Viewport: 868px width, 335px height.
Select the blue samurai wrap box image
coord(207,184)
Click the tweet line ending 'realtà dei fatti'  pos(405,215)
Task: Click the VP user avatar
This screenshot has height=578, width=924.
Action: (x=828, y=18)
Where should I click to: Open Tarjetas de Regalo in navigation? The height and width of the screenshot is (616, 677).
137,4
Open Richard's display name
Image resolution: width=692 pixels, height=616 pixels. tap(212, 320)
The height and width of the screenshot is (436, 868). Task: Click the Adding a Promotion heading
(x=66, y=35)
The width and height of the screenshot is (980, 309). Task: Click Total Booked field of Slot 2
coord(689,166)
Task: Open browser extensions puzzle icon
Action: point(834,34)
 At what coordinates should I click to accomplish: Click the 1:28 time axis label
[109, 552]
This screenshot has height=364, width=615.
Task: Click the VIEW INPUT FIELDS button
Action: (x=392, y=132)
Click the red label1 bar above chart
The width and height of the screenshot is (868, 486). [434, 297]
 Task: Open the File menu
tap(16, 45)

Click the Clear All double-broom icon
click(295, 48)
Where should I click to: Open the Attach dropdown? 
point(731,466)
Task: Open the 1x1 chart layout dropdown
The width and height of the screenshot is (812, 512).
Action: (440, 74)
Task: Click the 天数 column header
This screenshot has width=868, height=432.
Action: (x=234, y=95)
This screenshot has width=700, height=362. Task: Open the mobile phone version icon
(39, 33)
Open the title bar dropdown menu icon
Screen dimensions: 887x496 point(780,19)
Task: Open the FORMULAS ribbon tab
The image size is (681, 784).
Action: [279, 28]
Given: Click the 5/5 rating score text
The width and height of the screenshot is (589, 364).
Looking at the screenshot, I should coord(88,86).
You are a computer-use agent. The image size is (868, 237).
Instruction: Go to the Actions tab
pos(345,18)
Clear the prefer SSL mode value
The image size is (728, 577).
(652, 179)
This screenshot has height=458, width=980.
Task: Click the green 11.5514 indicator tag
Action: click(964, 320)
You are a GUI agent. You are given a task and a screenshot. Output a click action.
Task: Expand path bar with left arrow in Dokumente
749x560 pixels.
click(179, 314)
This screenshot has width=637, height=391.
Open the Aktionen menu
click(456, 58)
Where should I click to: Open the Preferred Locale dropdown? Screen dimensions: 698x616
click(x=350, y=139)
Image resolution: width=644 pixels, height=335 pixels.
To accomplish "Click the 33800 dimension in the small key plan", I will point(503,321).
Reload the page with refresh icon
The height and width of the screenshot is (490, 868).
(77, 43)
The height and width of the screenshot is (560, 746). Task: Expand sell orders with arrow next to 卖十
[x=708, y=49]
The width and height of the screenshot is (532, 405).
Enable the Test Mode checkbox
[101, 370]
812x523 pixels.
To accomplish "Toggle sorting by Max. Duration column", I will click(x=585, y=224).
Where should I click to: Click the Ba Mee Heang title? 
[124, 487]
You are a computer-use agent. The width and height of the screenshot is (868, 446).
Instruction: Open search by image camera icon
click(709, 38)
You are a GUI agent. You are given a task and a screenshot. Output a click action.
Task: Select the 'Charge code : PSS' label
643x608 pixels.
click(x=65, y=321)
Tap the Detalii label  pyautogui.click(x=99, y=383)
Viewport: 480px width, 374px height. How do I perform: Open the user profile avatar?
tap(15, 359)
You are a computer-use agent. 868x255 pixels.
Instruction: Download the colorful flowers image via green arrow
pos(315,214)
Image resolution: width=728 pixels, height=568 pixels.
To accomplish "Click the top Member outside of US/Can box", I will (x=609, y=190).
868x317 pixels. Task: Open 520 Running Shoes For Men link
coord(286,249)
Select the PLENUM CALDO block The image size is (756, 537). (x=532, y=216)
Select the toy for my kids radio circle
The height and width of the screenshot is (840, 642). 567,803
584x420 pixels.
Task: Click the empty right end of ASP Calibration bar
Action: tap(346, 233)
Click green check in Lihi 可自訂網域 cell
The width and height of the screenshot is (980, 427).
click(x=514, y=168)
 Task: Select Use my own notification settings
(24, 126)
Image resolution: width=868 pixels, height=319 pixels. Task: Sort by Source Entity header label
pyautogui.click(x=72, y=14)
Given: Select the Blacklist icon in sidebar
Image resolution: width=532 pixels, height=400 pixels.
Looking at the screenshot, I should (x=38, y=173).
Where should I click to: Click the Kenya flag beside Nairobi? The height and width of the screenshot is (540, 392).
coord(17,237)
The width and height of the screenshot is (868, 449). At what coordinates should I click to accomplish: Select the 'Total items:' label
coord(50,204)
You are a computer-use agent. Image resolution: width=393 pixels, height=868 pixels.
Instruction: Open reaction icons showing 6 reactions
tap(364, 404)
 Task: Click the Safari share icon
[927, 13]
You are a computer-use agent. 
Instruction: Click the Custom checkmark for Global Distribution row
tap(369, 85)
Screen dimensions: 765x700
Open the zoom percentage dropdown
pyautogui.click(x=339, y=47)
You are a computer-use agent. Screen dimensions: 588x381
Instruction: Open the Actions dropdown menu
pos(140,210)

TASK TO CARRY OUT: Only the lines that contain the word "column" should be copied from the material.

RESULT OF THIS EXERCISE:
Task: Click the 天数 column header
To accomplish "Toggle sorting by Max. Duration column", I will click(x=585, y=224).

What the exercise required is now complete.